WHAT TO PRODUCE:
Of all the entries below, retype only the lines from the one with "Identify the click" through the one with "Tanszerlista (37, 2068)", exactly as they appear.

PROVIDED DATA:

================================

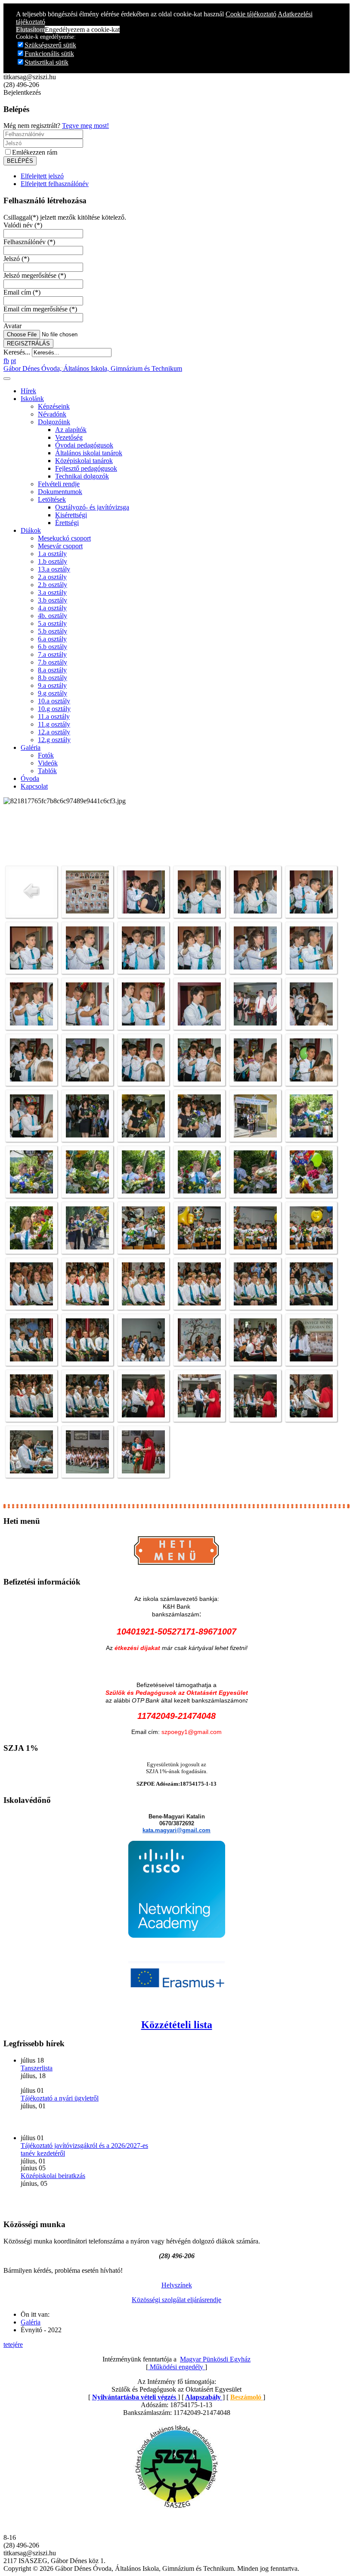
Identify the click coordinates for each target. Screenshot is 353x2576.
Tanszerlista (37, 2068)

================================

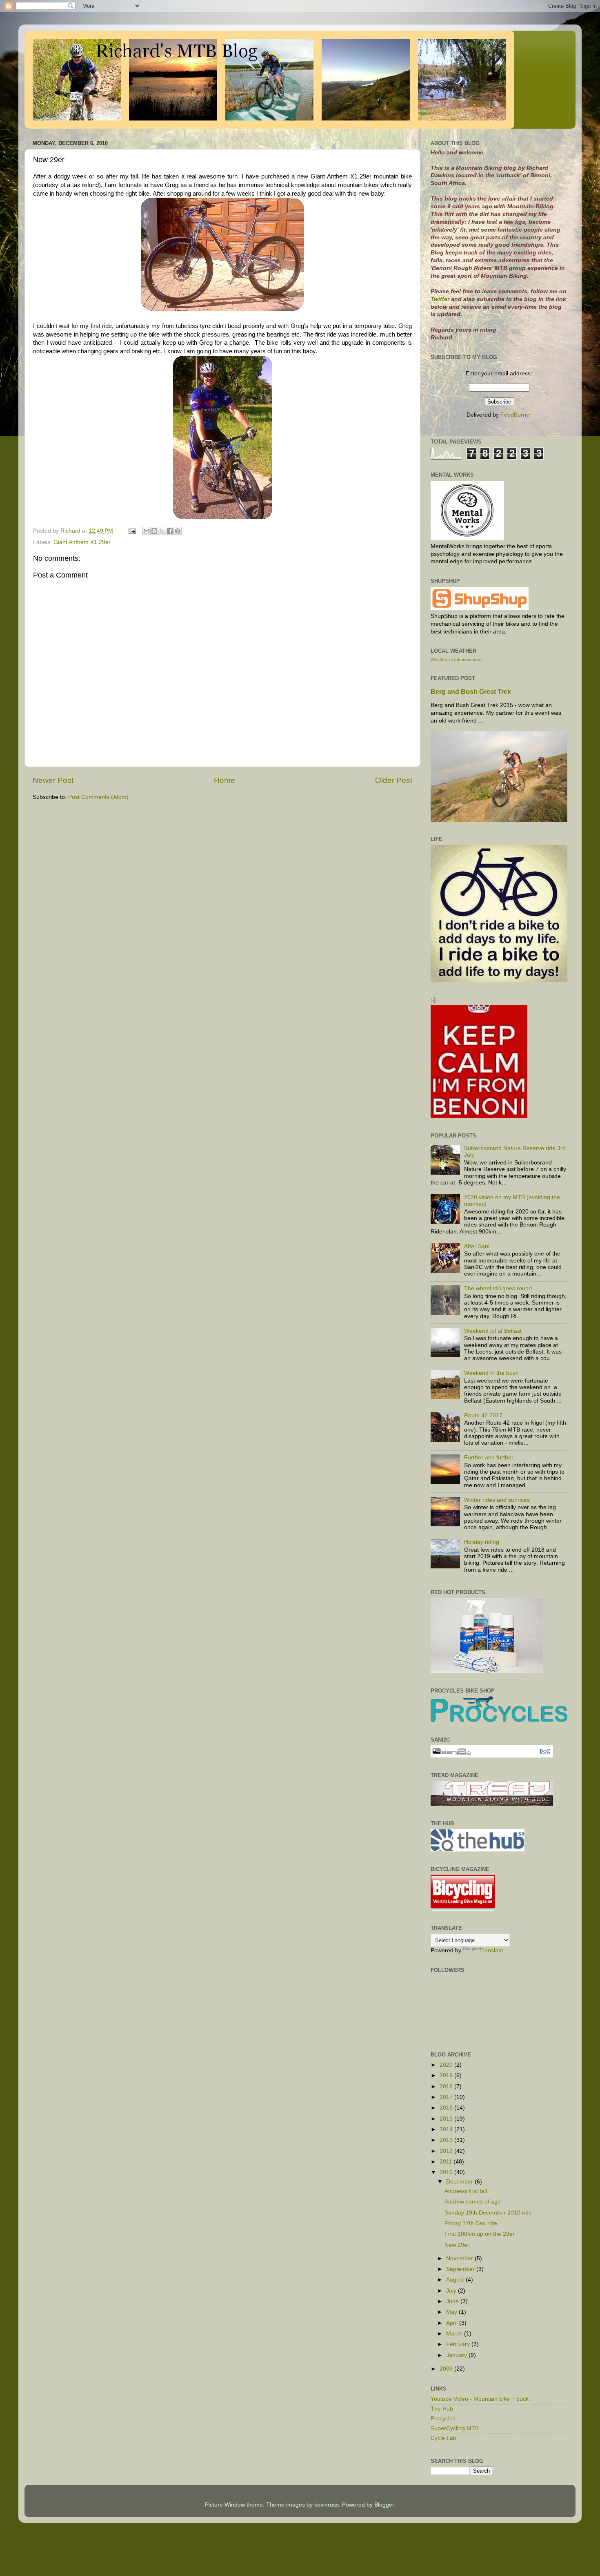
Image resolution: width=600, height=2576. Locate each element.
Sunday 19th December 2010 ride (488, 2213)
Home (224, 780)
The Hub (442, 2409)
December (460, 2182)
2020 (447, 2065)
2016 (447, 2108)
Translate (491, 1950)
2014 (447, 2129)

================================

TASK OUTPUT:
Identify the click coordinates for each target. Screenshot is 353x2576.
Tanszerlista (37, 2068)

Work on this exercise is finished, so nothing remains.